The town itself seems to be suffering from that same flattening effect. Apparently revenue from the railroad and the oil companies peaked sometime in the late sixties and then took a steady, graceful swan dive. Most home improvement and construction projects followed the same trajectory, so in many ways driving into town feels like sinking slowly backwards into quicksand. Few places take credit cards and fewer take checks, scrub grass sprouts up from the cracks in parking lots, and even the good restaurants never seem to fill up on weekend nights.
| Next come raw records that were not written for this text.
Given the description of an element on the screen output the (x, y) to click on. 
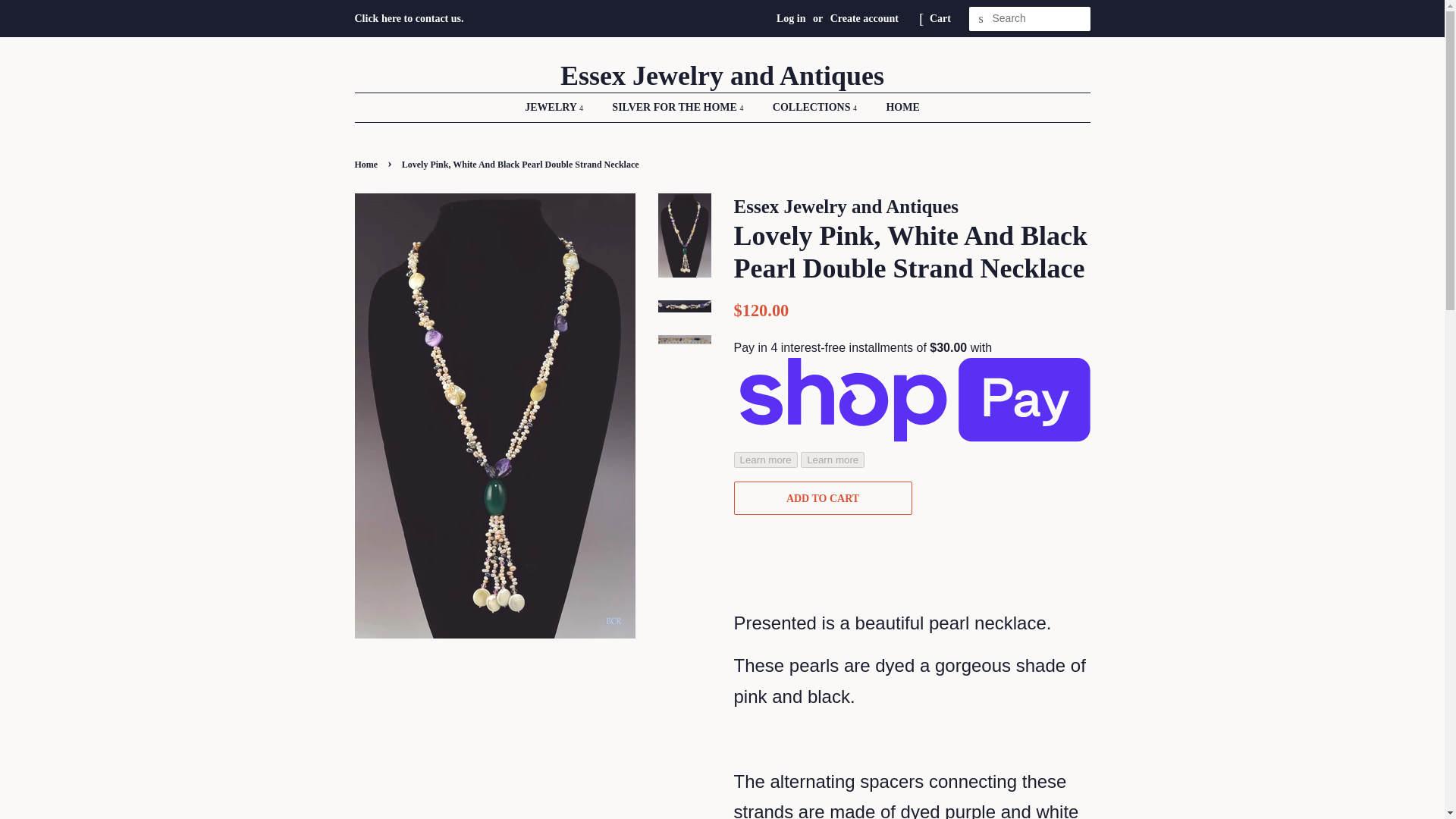
Back to the frontpage (368, 163)
SEARCH (980, 18)
Log in (791, 18)
Click here to contact us. (409, 18)
Cart (940, 18)
Create account (863, 18)
Given the description of an element on the screen output the (x, y) to click on. 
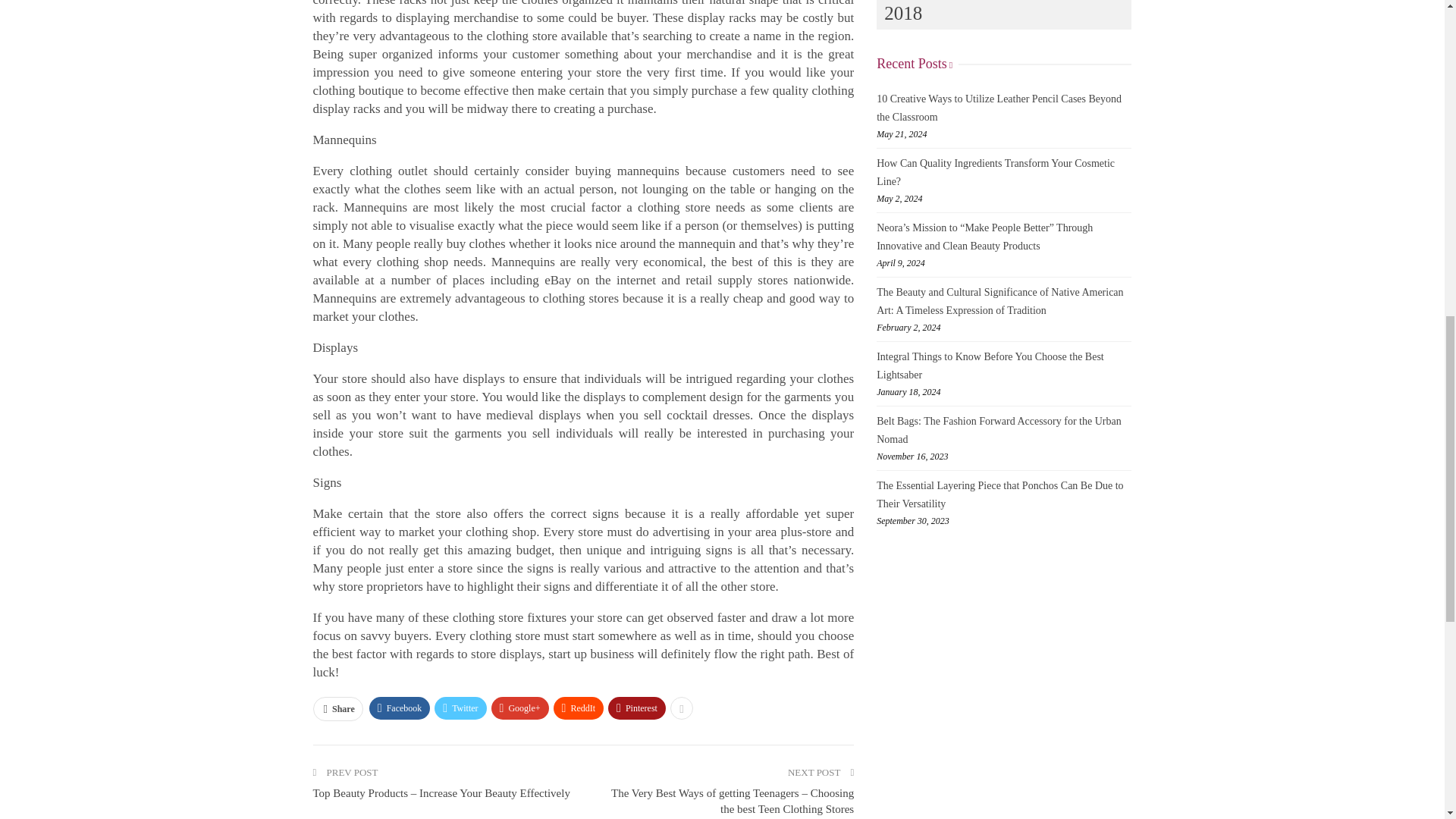
Facebook (399, 707)
Pinterest (636, 707)
ReddIt (578, 707)
Twitter (459, 707)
I can't explain why, but this isn't as depressing as it sounds. It's a graceful decay. There are still stained glass sunsets and thunderstorms. Cactus plants and bouganvillias and giant shuddering honeysuckle bushes fill in the empty lots and shake petals and sweet scents loose. There's a creaky little old man who lives alone across the street from me, and he comes out to get his paper every morning. He walks with two canes and has to rest at the beginning, middle, and end of his ten foot journey. The whole thing takes him about ten minutes. Sometimes he sits by his front window and dozes off, and when I try to come up with a way to describe this town, I think of him, napping with the paper folded in his lap as the world goes by outside.

I also thought the podunk-edness of this place would get to me, but I have to admit to getting a bit of thrill when I see something as bizarre as a the fuzzy-haired man riding his rickety scooter down a darkened street last night, using a flashlight as a headlight and balancing a half-naked baby on one knee. Or the town drunk, a woman whose name everyone seems to know even though she refers to everyone, male or female, as "Babe," and spends her weekend nights doing saucy karaoke renditions of sixties folk songs in the pub by the tracks.

From one side, this could all look pretty bad-- a town in advanced economic decline whose residents are declining with it. But from another side, it could be a place in a rich, natural state of flux with the edges of nature closing in, a minor chord with a touch of dissonance.